Sunday, October 13, 2019

Science Fiction as a Lens into Future War


(This is the written version of my presentation at a panel on “Science Fiction and Futurism – Philosophy and Ethics for a Global Era”. The panel was part of the Australian Defence College’s Profession of Arms seminar, “Science Fiction as a Lens into Future War”, held in Canberra on 3 October 2019. This written version contains considerably more detail than could be presented in the limited time available for the panel.)

First, thanks to all concerned at the Australian Defence College for organising this event, and for the invitation to take part. The topic that we’ve been assigned for this panel raises numerous issues and could sustain a lifetime program of research.

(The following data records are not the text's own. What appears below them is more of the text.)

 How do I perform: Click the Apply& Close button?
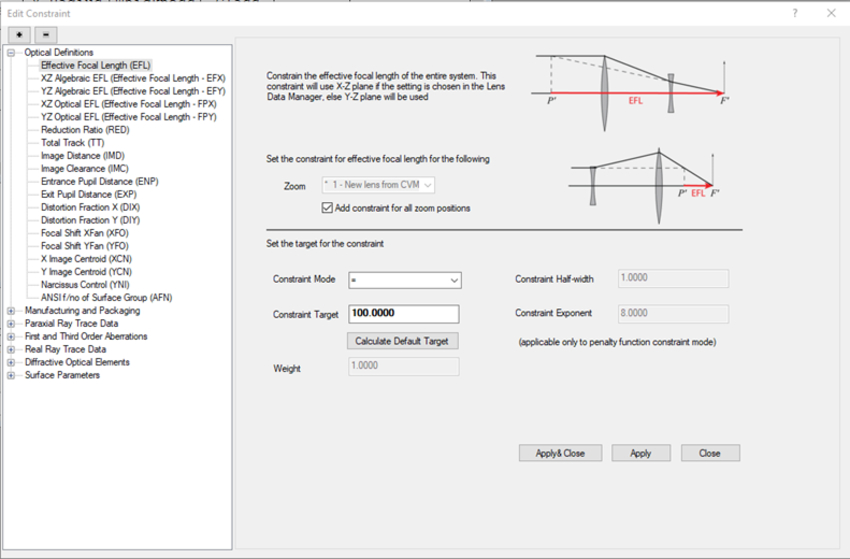coord(559,453)
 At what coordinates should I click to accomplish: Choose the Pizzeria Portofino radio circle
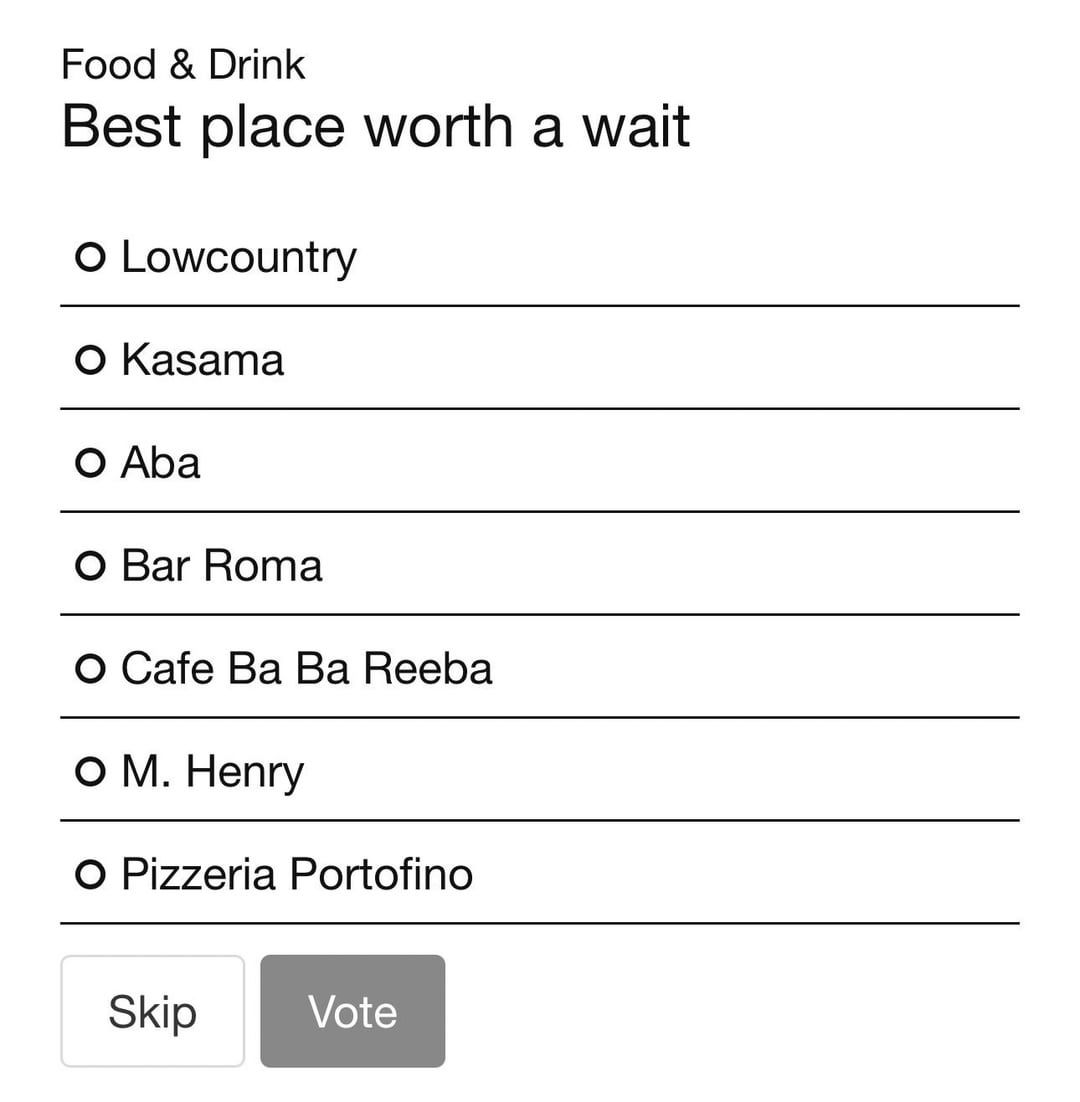tap(90, 875)
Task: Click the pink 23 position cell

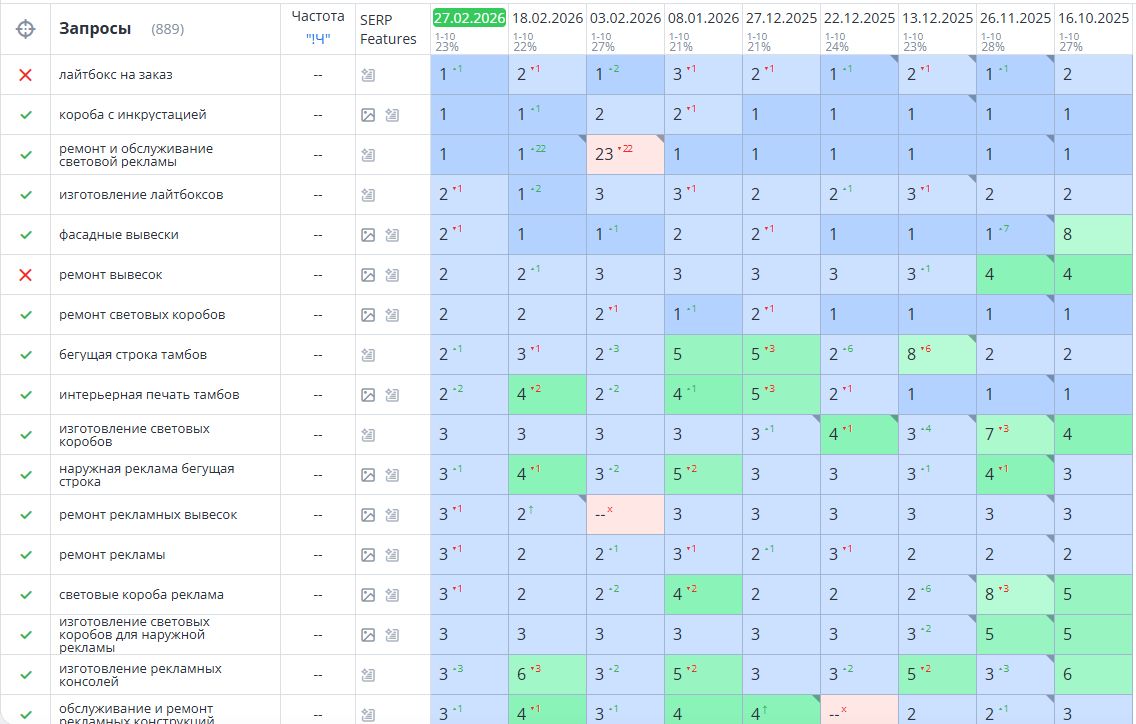Action: [x=625, y=154]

My contribution today is intended as something of a conceptual map that is not meant to be controversial, but I’m sure some of it will be anyway. What isn’t? I hope, nonetheless, that it will be helpful as a starting point for thought.

1. Political leaders, military strategists, members of the armed forces at all levels, commentators on public affairs, and responsible citizens in democratic societies all need to consider:
  • When, if ever, is it ethically justifiable to go to war? (Just war theorists use the Latin term jus ad bellum.)
  • If it is ever ethically justifiable to go to war, how are we justified in fighting? (Just war theorists use the term jus in bello.) Are there limits that should apply, and if so what are they?
2. We would hope that any principles applying here would be consistent with our more general ethical principles. However, the consequences of going to war and waging war are especially serious, sometimes catastrophic. War may sometimes be justified, but it is a tragic option, never to be taken lightly. So, we want to follow principles that are consistent with our ethics more generally, but this is an area where our choices involve an exceptionally high level of responsibility.

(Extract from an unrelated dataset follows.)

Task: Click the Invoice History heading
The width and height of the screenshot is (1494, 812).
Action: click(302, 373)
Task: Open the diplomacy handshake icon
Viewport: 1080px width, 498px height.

3. Generally, three families of theories about the ethics of war have some credibility or prestige within modern liberal democracies. We can question whether the third is technically an ethical theory, but it plays the same role, and I think it does contain at least a residual ethical element:
  • Pacifist theories, which, with limited exceptions and variations, rule out acts of violence.
  • Just war theories.
  • International relations realist (or simply "realist") theories of war. These are basically theories of enlightened self-interest.
4. Before going further, it’s important to note that there are other approaches that now lack credibility among thoughtful people in liberal democracies. These approaches emphasize such things as empire, personal and national glory, spreading religion or ideology, the idea of war as a kind of adventure or grand game, or as character building, and so on. A whole range of such approaches were once popular, but are now commonly viewed with disdain.

Historically, that is a recent development. These approaches to war lost credibility as a result of the horror of trench warfare in World War I, the immense destructiveness of the atomic bombs used in World War II, and the hydrogen bombs developed soon after, and doubtless other historical developments. But at least until World War I, these older ideas had great currency.

Prior to that time, few narratives of future wars included warnings against the horrors of war as such, or against the horrors of a future form of war. Where they expressed warnings, as they often did, it was usually against geopolitical and military vulnerability, as with “The Battle of Dorking”, a novella by G.T. Chesney (1871), and, in the Australian context, The Yellow Wave by Kenneth Mackay (1895). The great exception here is The War in the Air by H.G. Wells (1908), which I’ll return to in more detail.

5. This is not the place to examine the detail of pacifist theories of war and violence, just war theories, and realist theories of war. That would require a course in military ethics – some people in the audience may have completed such a course, or even taught it, but we can’t do that today.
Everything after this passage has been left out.